Hubungan itu terjadi karena Anwar Usman menikah dengan adik Presiden Jokowi bernama Idayati. Terbukti bahwa putusan MK tersebut digunakan Gibran untuk mendaftar sebagai Cawapres dalam Pemilu 2024. Anwar Usman seharusnya mundur dalam memeriksa perkara putusan No.90/PUU-XXI/2023. Keterlibatan Anwar Usman memutus perkara itu menjadikan putusan No.90/PUU-XXI/2023 tidak memenuhi syarat formil dan menjadi tidak sah (batal demi hukum). 

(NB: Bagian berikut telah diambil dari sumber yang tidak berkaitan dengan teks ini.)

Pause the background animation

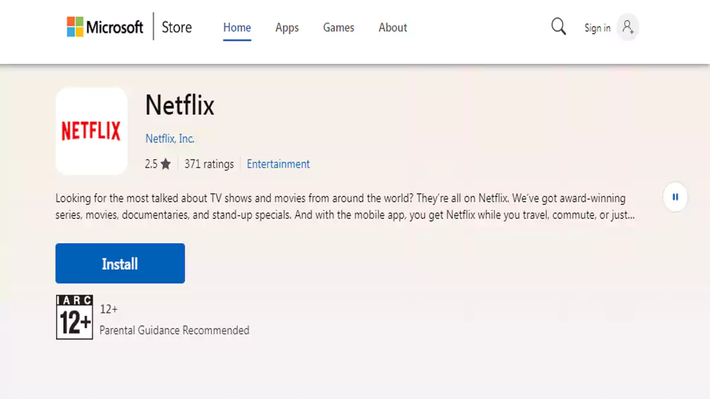point(675,197)
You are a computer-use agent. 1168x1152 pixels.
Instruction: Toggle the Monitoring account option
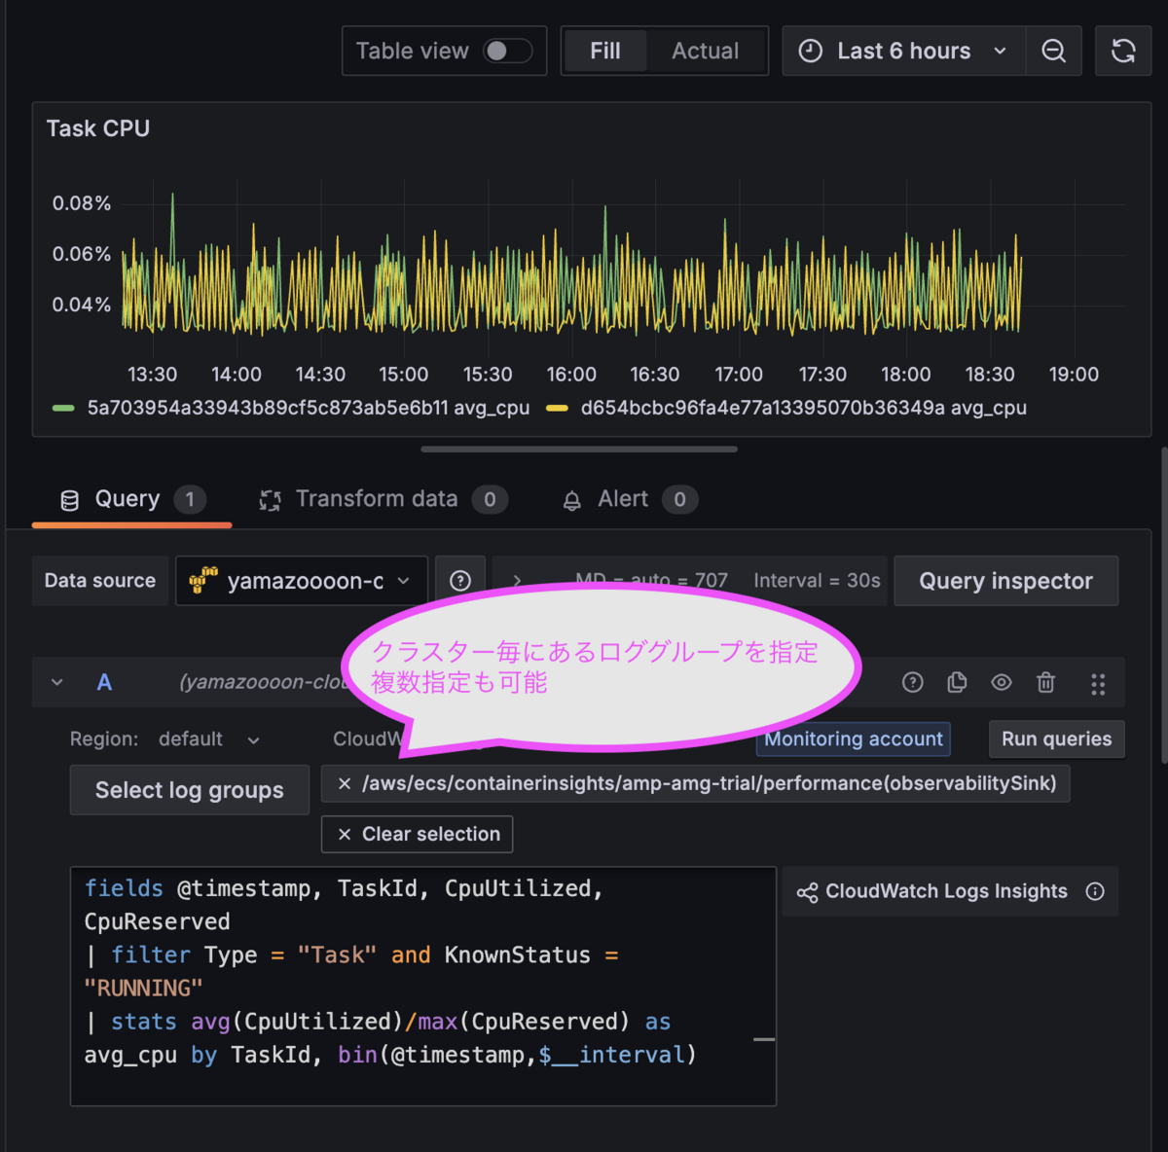pos(853,738)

Menurut pemohon, syarat formil sebuah putusan yang diatur Pasal 17 UU Kekuasaan Kehakiman tidak hanya mengikat hakim di bawah naungan Mahkamah Agung (MA), tapi juga hakim MK. Jika menggunakan penafsiran gramatikal Pasal 17 ayat (5) UU Pemilu mengikat bagi semua jabatan hakim.

Sejatinya ketentuan itu menggunakan frasa ‘seorang hakim’ dengan huruf “h” kecil yang artinya generik berlaku untuk semua hakim. Bukan hanya ‘hakim’ atau ‘Hakim’ dengan huruf besar sebagaimana diatur Pasal 1 Ketentuan Umum angka 5 yang memang hanya dimaksudkan untuk hakim agung dan peradilan di bawahnya.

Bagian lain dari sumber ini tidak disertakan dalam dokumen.